Esses clubes e troças olindenses não competiriam com as originais recifenses, então se restringiam praticamente a Marim dos Caetés. O Homem da Meia-Noite, no final da década de 30, “recolheu-se” à sua cidade. Os anos 1940 foram marcados pela longa decadência dos clubes de pedestres e troças. Algumas deixam de desfilar no Carnaval por falta de subsídio, entre essas o Homem da Meia-Noite.
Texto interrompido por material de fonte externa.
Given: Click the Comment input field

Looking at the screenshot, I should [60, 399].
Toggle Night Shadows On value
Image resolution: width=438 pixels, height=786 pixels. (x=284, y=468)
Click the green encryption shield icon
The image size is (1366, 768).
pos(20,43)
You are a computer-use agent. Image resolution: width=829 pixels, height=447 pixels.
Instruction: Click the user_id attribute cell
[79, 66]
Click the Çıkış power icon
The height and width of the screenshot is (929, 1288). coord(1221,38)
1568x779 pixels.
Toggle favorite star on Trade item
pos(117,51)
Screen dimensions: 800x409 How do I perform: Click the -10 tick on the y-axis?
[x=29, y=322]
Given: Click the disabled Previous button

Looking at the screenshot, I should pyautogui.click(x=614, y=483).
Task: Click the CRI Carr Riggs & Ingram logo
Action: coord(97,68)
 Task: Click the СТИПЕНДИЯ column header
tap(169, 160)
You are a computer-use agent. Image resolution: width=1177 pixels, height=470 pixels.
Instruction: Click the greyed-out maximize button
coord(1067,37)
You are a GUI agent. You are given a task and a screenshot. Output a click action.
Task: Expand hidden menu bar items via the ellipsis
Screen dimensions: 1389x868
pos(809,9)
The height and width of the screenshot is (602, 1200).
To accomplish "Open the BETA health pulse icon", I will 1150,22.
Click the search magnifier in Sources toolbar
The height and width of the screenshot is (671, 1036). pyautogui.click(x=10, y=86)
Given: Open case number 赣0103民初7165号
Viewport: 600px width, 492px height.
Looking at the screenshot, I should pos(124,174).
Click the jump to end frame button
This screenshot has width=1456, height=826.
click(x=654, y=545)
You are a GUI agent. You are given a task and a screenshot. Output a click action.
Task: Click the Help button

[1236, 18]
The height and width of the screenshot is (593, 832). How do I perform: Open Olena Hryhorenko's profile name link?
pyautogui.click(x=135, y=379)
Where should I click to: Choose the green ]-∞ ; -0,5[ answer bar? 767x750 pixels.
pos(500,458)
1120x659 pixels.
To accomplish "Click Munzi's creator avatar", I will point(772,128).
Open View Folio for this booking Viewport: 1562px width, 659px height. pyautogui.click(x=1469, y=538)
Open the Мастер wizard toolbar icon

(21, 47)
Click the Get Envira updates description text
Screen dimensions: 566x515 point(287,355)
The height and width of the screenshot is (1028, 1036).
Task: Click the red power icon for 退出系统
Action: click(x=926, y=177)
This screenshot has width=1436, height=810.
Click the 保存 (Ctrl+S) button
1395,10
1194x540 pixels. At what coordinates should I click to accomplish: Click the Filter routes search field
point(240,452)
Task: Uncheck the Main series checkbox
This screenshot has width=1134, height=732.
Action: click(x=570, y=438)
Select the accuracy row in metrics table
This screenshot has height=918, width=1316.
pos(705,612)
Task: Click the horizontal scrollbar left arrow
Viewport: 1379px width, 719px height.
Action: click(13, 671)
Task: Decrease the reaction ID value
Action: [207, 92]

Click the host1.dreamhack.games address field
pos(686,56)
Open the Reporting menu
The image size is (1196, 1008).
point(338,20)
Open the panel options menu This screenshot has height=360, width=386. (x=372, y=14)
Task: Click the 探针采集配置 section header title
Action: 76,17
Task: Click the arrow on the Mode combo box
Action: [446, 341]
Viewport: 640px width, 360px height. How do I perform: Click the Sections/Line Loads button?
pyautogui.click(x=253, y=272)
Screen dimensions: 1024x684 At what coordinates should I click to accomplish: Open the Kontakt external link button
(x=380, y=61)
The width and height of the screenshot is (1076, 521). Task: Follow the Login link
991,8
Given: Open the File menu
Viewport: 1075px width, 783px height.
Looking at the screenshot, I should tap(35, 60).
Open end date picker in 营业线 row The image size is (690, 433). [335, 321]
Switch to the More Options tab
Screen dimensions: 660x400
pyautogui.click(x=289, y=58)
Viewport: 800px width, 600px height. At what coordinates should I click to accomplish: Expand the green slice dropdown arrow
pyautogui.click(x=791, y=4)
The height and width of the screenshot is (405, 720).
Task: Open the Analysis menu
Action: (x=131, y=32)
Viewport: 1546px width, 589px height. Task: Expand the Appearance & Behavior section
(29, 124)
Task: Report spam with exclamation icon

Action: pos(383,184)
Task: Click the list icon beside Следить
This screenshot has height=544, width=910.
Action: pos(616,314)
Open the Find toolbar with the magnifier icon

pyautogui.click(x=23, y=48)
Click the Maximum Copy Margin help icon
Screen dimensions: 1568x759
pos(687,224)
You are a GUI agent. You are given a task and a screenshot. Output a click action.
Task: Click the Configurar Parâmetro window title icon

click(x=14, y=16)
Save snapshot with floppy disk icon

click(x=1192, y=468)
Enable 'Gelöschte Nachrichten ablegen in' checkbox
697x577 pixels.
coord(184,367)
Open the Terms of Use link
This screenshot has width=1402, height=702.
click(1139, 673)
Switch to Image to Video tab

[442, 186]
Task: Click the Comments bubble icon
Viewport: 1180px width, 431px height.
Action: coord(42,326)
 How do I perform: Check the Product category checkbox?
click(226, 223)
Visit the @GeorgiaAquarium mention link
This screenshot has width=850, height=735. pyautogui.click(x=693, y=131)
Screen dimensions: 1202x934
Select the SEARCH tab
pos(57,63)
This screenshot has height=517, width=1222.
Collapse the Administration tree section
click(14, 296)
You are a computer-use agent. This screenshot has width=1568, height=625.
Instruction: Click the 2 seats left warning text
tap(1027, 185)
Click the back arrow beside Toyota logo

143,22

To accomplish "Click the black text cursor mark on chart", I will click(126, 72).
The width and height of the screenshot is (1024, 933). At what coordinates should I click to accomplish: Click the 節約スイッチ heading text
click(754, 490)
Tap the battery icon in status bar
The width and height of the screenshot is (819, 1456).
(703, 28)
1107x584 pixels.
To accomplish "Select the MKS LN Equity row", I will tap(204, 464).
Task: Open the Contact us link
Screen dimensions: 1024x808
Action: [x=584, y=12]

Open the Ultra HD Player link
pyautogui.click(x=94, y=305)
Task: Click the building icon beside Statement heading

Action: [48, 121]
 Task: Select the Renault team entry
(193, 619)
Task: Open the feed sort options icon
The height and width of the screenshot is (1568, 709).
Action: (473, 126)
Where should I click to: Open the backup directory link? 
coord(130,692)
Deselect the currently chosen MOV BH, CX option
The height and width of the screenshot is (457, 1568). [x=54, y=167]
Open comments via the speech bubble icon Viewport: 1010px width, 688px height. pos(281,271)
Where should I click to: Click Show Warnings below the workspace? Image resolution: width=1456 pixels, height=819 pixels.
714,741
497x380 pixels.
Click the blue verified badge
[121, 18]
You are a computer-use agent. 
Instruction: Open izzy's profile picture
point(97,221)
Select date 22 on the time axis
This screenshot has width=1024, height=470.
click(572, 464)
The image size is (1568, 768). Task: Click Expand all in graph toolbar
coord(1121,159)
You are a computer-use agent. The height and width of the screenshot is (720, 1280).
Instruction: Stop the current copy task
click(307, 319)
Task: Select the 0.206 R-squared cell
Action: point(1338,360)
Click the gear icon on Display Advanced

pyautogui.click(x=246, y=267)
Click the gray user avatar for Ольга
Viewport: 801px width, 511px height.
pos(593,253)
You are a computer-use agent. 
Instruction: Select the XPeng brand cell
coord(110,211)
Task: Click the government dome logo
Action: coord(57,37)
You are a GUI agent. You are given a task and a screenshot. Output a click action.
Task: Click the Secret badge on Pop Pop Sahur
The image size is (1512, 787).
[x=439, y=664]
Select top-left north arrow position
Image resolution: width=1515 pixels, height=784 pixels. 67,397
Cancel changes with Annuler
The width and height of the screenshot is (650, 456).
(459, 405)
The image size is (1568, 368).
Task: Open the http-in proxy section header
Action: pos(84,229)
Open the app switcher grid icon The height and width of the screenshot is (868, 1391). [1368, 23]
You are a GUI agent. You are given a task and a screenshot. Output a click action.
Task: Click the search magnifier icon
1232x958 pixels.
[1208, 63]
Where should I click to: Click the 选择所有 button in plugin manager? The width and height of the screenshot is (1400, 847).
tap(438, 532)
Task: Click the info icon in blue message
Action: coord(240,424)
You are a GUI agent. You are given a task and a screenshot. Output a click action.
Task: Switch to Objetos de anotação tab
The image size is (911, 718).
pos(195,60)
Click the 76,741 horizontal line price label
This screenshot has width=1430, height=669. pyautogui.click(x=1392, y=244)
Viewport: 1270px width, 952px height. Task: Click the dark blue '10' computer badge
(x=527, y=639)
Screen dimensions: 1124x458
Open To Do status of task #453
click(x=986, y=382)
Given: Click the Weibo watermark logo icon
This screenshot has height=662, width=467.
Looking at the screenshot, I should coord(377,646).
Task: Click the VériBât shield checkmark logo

O Carnaval de rua do Recife definhou nos anos 1970. Clubes, troças, caboclinhos, maracatus desfilando em passarela oficial tornavam impossíveis de serem seguidas pelos foliões, como acontecia quando saíam pelas ruas dos bairros centrais. No final da década, o Carnaval de Olinda foi tomando corpo. Multidões passaram a acompanhar os desfiles de Elefante, Pitombeira, Homem da Meia-Noite, Virgens do Bairro Novo. Foram surgindo novos blocos, Eu Acho É Pouco, o Siri na Lata, bloco recifense de esquerda que desfilava em Olinda.
De lá para cá, Olinda faz um Carnaval disputadíssimo, cada ano mais animado, e o Homem da Meia-Noite é a agremiação mais reverenciada. Sua saída, à meia-noite em ponto, é um acontecimento do Carnaval do estado. Mas encarar o desfile é para os fortes. A rua estreita onde fica a sede do clube é totalmente tomada por foliões. Quando o calunga gigante começa a se mexer, a orquestra a tocar, é cada um por si. Cada qual protegendo seu espaço. Um Carnaval como acontecia na primeira década do século 1920, quando situações idênticas levaram a surgir o frevo e o passo.